To model the passage of time while still allowing for batch training methods our platform discretizes time into a series of retraining periods, allowing updated samples and labels to emerge during each period. During each retraining period, our platform combines the presently deployed model with externally available information about newly emerged samples to select samples for submission to a human labeling oracle. To support a large volume of data over successive timeframes, our platform uses advanced techniques to manage the size of data including compression and selective data retention. These operations support efficient feature extraction.
Our platform is implemented in Python, allowing use of both the Python scientific stack (Numpy, Scipy, Scikit-Learn) and IPython for interactive, distributed computation. In the interest of scalability our system uses HDFS and Apache Spark to manage distributed data and computation. This thesis discusses our implementation as well as the hardware and software configuration supporting our system.

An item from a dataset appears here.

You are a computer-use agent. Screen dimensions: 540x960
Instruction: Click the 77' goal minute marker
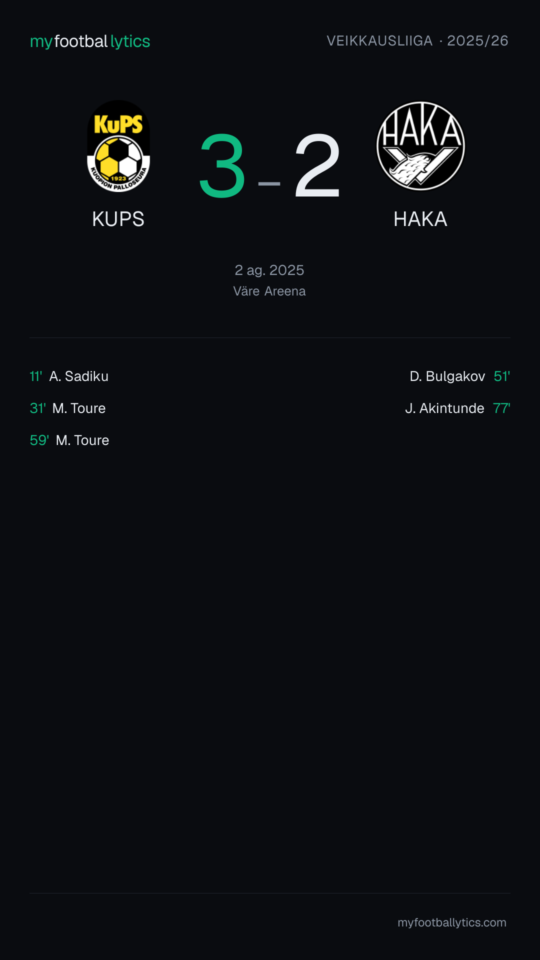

This thesis presents an evaluation of our work using a malware dataset containing over 1 million samples collected over a period of 2.5 years. It begins by characterizing our dataset, including an examination of label shift over time motivating our work. It presents evidence demonstrating that by submitting a small fraction of samples for human review we are able to appreciably increase detection outcomes.
We have released our code along with 3% of our case study data, allowing replication of our results on a single node. Note that detection performance will vary due to the decrease in available training data.